One of the greatest time-to-market challenges that businesses within the fashion industry face is a lengthy design/development process that is part of the product lifecycle management (PLM). This phase starts very early, long before designers can see which trends are hottest. The process of designing a new collection varies from company to company, and may include methods such as brainstorming sessions, attendance to fashion shows or focus group discussions. This is the first step of the lengthy process of creating a fashion collection, in which the designs have to match specific criteria in order to eventually come to life.
As Chinenye Nwara explains in her post: “Ideas generated in the process step mentioned above go through a procedure involving thorough screening and scaling based on the following criteria: feasibility of idea, design and development time, estimated cost of production, expected return-on-investment, benefit to consumer, competitors’ market share, time to market and man-power and technological requirements”.
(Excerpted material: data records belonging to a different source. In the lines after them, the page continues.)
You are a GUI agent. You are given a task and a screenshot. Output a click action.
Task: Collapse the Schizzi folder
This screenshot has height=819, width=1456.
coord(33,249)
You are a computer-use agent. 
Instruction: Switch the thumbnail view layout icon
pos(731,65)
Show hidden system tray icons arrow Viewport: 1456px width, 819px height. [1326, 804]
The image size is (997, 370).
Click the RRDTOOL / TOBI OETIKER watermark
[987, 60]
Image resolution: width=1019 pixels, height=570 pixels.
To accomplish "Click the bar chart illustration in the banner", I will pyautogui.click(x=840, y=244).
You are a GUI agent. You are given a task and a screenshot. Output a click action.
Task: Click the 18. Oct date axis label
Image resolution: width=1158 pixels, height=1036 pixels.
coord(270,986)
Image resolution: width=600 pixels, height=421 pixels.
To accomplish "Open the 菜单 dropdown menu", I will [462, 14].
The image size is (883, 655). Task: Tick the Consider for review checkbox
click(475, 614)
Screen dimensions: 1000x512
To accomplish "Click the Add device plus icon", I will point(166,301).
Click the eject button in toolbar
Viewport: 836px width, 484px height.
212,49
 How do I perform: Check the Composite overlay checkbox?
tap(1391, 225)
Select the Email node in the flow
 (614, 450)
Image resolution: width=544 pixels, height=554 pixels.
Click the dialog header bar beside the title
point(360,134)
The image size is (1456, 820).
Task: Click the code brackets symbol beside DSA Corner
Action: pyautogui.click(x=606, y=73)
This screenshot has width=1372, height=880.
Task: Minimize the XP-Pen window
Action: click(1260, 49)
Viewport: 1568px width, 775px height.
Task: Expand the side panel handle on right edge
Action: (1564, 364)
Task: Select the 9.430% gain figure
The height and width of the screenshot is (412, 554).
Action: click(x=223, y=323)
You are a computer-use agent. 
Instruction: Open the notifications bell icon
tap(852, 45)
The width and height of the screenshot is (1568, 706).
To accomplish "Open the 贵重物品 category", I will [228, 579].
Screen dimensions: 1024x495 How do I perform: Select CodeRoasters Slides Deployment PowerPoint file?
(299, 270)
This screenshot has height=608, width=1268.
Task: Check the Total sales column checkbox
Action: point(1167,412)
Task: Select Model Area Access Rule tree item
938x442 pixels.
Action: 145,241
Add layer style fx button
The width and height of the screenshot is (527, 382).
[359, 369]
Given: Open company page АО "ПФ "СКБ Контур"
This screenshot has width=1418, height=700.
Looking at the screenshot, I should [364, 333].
This methodology drives huge volumes of work on styles that may never see the light of day. By some estimates, only about 30% of early concept sketches make it into final collections.
How to forecast if a fashion collection will succeed in the market?
As stated before, companies settle for different methodologies in order to generate new ideas and designs for their collection, whose ultimately goal is to succeed in the market. However, in most of the cases there is a factor that does not change: the dependance on market forecasts.
In the era before Internet, trend forecasters were found at fashion runaway shows, where they would learn about the collections from the high fashion designers and then pass it onto their clients, who would work on their apparel designs based on those reports. But things have changed since then.
Amongst other resources, businesses can hire the services of professional trend forecasting agencies, and the accesibility to information along with the fast-changing shopping habits of consumers has made a swift in the market where now multiple fashion businesses study the same sources of trend information while trying to maintain unique looks targeting their consumer markets.
Due to the fast-changing nature of the fashion market companies may drop half of the designs initially made as they get closer to market and decide some styles are not winners. Yet before that happens, weeks if not months could be spent developing samples, conducting fittings and making revisions.
In this environment, being in possesion of valuable data from forecasting agencies does sound like the winning card, but the democratization of technology has allowed companies to have in-house resources in the form of integrated software solutions that give business owners the chance of optimizing their resources and developing products that meet the consumers demands. These solutions provide valuable functionalities for the designing teams such as standardized libraries for materials, colors and artwork, plus standard technical pack reports to capture details for suppliers.
The equation is simple: when the information regarding future trends is significantly better and the creative team has effective tools to carry out their work, there is a hefty reduction of workload and costs and a higher chance of meeting the market’s demands without making major adjustments to your initial fashion designs.